Essa também é uma pergunta de resposta muito complexa. Nós vemos, e mesmo sem estudos, existem estudos, nós próprios já publicámos também um estudo a propósito dos jogos sociais e, nomeadamente, a raspadinha. Têm números que não são exatamente coincidentes com o que tem sido mais recentemente aflorado, mas todos nós podemos ver a olho nu a utilização da raspadinha, basta entrar em qualquer quiosque a determinadas horas e vemos uma fila de senhoras de idade, de classes sociais bastante fragilizadas, a jogar compulsivamente na raspadinha na expectativa de que possam resolver os seus problemas económicos e de facto estão a avolumá-los cada vez mais.
Basta estar lá e olhar para as pessoas...
Basta olhar, é um estudo empírico ali “à boca das urnas”, como se costuma dizer. É evidente que contrariar este fenómeno, passa também por alguma pedagogia que os próprios agentes de pontos de venda possam eventualmente desenvolver, mas passa por informação, pelo desenvolvimento da literacia também da nossa população. Mas tudo isto é também muito geracional e demora tempo a atuar. Mas vejo com preocupação essa realidade que, mais uma vez, afeta sobretudo os mais frágeis.
Quando diz que é geracional, noto aí alguma expectativa de que na próxima geração já não seja um fenómeno tão intenso, é isso?

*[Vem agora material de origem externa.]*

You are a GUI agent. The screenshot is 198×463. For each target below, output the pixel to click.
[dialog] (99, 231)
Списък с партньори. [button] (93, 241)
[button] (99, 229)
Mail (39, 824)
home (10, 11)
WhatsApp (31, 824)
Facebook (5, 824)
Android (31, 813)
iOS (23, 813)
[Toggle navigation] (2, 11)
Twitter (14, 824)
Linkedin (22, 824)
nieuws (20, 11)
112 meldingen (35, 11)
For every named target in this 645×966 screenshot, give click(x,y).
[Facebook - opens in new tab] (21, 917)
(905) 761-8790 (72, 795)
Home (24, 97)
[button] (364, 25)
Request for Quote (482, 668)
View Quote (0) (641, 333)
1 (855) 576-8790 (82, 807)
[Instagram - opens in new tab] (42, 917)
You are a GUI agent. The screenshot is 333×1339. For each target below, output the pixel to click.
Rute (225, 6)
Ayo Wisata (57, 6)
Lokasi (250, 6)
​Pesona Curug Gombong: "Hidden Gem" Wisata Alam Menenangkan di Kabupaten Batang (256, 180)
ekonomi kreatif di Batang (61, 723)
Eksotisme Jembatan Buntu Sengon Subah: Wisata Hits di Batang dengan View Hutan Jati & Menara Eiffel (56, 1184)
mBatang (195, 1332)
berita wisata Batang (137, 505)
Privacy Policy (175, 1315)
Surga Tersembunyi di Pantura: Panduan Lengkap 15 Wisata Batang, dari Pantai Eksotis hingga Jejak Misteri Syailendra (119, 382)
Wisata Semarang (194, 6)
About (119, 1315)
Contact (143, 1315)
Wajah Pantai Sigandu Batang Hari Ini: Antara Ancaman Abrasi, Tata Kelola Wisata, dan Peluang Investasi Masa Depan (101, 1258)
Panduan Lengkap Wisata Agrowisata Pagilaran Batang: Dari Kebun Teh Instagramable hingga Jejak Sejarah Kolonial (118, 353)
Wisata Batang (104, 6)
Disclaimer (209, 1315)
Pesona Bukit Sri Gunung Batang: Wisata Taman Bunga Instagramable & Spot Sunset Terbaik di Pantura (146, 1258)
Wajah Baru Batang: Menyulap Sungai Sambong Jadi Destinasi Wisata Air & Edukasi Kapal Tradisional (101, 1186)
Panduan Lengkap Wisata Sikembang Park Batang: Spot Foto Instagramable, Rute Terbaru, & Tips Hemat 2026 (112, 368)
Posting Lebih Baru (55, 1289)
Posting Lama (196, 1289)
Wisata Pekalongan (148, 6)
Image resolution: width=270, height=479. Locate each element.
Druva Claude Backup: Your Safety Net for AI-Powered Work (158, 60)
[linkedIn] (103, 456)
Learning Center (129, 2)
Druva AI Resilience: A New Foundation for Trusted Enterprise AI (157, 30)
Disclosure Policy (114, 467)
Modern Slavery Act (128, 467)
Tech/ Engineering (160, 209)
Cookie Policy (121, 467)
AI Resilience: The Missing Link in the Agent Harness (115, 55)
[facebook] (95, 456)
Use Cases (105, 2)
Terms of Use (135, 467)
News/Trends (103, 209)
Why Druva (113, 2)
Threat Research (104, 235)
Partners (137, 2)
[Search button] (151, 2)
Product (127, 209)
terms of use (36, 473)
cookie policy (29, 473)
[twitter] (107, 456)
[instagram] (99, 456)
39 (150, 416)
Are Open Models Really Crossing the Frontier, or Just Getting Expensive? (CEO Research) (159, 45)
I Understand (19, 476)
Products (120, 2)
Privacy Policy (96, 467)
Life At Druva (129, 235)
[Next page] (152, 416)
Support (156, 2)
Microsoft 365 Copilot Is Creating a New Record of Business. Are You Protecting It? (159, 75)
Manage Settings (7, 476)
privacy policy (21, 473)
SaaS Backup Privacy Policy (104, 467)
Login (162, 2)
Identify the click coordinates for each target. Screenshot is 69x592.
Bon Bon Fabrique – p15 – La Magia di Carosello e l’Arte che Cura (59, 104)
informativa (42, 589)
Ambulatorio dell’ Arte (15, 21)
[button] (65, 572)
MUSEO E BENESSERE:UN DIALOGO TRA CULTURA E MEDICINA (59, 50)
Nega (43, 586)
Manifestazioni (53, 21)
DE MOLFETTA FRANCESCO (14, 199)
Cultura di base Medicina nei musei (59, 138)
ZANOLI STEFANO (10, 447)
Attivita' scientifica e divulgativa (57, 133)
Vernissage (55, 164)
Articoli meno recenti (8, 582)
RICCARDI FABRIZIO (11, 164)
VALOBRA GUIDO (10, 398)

Sim, sim, tenho essa expectativa.
Até pela questão da literacia?
Exatamente, até pela questão da literacia E no entender-se também que quanto mais imediato é o resultado de um determinado jogo ou de uma determinada atividade, mais apelativo ele é. Por exemplo, temos muita gente, muitos milhares de pessoas que jogam no Euromilhões, que sai duas vezes por semana. Mas a capacidade aditiva do jogo Euromilhões é completamente diferente do que acontece com a raspadinha, que eu compro e imediatamente tenho o resultado. E a tendência é de, isto agora só saiu um euro, vamos jogar este euro, porque a seguir vão sair os 10, ou os 20, ou os 50, portanto a capacidade de motivar a repetição do ato é muito maior quando o resultado é imediato. Mas a discussão deste fenómeno passa pela tal literacia, pela discussão no espaço público, pela informação, e de facto penso que nós não vemos com a mesma frequência os jovens a aderirem a este tipo de jogo.
Mas não aderirem a outros? Ou seja, em vez de jogos de sorte, não estão a aderir a outros jogos online?
Também penso é que nós não podemos diabolizar em absoluto tudo. Há aqui uma componente lúdica que eu acho que deve ser preservada. Nós não podemos patologizar tudo. Nem ter a embarcar na tendência de proibir ou de pôr regras muito complexas. Lá está, a educação é a grande base para a intervenção nestas matérias e considerar de facto que as coisas estão a ir para além do normal, quando efetivamente estão a ir para além do normal.